Resistance and susceptibility of neural cells to lysis by cytotoxic lymphocytes and by cytolytic granules.

The susceptibility of neural cells to immune-mediated lysis by alloantigen-specific cytotoxic lymphocytes is important in understanding cell-mediated immune responses during rejection of transplanted neural tissues and in inflammatory responses of the central (CNS) and peripheral (PNS) nervous systems. In this study, we used 51Cr-release and granzyme A assays to examine whether primary cultures of astrocytes and CNS and PNS neurons could serve as targets for alloantigen-specific CTLs and granule-mediated lysis. The level of astrocyte killing by alloantigen-specific CTLs correlated with expression of the class I gene products of the major histocompatibility complex. Astrocytes cultured for 1-2 weeks did not express class I MHC antigens and were not susceptible to lysis by activated alloantigen-specific CTLs. Lengthening the astrocyte culture period to 3 weeks resulted in class I MHC antigen expression on the astrocyte surface and alloantigen-specific lysis. Astrocytes of all ages tested were susceptible to lysis by isolated cytolytic lymphocyte granules. PNS neurons of various ages tested also served as targets for CTLs and were lysed by isolated granules. In contrast, CNS neurons did not express class I MHC antigens and were highly resistant to killing by CTLs and lymphocyte granules. CNS neurons and astrocytes did not trigger specific granzyme A secretion from effector cells.
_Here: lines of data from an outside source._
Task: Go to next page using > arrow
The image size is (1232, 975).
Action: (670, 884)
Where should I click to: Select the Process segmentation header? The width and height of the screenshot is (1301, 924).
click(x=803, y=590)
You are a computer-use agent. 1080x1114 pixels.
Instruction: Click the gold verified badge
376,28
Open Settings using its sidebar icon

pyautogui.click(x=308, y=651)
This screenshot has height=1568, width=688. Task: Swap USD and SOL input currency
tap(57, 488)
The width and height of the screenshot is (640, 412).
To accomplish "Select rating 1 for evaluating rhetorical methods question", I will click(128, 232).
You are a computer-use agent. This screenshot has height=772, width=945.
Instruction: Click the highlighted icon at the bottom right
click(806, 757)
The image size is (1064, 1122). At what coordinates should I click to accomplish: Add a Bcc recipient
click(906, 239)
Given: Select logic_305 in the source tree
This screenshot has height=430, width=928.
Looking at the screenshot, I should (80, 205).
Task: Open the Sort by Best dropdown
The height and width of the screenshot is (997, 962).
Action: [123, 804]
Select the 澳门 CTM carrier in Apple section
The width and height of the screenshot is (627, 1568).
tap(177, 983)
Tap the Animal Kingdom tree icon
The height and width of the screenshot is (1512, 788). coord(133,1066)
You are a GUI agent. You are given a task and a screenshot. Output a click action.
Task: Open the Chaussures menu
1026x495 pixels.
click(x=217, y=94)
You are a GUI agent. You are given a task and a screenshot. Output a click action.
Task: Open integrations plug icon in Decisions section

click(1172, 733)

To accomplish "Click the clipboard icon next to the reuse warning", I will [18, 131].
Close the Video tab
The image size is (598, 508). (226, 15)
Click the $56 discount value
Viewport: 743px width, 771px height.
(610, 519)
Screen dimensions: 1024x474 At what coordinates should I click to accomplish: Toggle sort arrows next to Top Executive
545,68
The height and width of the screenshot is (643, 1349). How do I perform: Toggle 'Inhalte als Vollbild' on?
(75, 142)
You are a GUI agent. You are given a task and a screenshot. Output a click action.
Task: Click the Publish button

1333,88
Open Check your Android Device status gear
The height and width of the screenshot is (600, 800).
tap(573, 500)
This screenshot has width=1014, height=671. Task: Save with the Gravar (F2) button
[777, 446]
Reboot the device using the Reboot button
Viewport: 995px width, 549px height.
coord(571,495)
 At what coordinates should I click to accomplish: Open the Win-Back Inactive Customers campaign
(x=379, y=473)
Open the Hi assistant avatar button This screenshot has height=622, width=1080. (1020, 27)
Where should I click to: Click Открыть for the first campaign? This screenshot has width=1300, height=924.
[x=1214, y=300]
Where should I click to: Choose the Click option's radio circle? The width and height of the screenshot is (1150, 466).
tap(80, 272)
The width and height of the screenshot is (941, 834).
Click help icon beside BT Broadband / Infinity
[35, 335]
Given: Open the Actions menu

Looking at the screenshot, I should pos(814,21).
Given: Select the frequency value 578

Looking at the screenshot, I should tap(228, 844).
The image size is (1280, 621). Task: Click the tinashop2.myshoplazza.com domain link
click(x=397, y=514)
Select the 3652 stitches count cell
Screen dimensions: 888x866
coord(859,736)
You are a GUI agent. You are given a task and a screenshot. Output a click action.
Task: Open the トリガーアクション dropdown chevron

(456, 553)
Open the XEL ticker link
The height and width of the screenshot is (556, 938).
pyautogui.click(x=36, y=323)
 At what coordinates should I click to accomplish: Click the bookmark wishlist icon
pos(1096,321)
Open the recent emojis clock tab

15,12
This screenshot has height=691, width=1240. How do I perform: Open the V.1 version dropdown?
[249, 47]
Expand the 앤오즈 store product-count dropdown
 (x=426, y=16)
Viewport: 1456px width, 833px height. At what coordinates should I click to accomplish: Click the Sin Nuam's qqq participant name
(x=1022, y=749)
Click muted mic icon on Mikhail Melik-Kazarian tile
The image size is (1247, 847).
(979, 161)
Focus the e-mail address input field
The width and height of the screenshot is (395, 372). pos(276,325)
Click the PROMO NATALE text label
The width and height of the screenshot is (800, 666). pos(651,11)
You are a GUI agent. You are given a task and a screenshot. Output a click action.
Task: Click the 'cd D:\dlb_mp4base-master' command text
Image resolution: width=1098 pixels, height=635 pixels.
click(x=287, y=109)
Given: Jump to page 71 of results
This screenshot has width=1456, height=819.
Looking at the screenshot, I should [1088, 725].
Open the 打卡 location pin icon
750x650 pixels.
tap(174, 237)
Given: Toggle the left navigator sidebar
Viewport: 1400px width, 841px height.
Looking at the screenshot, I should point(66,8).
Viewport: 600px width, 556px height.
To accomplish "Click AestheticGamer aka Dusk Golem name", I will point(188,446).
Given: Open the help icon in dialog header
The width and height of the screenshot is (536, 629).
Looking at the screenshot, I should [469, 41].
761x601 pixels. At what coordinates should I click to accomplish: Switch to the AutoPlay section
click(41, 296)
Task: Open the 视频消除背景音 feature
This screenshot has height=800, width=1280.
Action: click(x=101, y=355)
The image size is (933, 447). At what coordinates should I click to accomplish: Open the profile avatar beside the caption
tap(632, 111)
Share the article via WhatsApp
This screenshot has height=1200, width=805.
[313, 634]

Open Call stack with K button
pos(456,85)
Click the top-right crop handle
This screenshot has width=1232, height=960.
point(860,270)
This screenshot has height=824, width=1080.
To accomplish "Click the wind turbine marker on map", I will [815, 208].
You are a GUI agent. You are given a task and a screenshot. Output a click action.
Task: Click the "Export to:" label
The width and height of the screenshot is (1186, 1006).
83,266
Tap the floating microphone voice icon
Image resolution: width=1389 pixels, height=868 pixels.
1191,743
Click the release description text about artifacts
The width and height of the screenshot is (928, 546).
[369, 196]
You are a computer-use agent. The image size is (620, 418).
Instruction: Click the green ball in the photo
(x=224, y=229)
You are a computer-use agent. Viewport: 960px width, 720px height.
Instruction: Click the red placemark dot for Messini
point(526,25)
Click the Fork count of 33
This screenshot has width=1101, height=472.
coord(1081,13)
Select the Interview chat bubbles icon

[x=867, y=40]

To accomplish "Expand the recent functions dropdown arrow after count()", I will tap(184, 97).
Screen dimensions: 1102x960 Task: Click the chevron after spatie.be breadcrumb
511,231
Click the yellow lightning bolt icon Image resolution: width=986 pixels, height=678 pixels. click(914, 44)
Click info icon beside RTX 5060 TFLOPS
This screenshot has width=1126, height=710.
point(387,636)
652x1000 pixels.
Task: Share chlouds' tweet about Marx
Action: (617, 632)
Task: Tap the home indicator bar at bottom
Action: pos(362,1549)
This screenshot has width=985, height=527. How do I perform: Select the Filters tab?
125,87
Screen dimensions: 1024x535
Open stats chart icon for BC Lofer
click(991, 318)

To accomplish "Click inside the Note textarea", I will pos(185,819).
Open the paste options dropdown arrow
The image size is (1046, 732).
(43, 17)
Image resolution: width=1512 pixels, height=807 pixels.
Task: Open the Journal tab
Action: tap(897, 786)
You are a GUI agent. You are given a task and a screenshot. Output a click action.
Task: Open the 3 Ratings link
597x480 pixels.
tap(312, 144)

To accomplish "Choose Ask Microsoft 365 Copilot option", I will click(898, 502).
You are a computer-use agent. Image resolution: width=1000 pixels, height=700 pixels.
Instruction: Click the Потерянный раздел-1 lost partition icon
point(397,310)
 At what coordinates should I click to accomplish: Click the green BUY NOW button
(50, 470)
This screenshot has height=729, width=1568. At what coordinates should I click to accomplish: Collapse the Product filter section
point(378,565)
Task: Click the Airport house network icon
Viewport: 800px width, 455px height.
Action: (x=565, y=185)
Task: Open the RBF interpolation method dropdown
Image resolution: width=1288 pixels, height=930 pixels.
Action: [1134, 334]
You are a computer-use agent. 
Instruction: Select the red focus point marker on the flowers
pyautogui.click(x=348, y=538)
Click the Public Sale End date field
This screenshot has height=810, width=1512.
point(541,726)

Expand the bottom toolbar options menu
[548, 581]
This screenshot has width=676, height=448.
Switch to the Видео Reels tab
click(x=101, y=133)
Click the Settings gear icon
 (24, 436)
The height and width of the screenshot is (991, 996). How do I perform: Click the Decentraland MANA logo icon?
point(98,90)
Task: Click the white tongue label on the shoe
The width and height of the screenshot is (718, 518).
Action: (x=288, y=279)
In the presence of leucoagglutinin, CTLs-specific recognition of target cells is bypassed, and virtually any cell, regardless of its antigens, is killed nonspecifically. Although leucoagglutinin-treated CNS neurons and astrocytes triggered increased granzyme A secretion from effector cells, only astrocytes were lysed in an antigen-nonspecific manner, whereas CNS neurons remained strikingly resistant. These results suggest differences in the susceptibility of PNS and CNS neurons to T cell-mediated lysis. CNS neurons appear to possess protective mechanisms that render them refractory to CTL-mediated lysis and granule-mediated lysis, whereas PNS neurons and astrocytes are far more susceptible to both types of immune attack.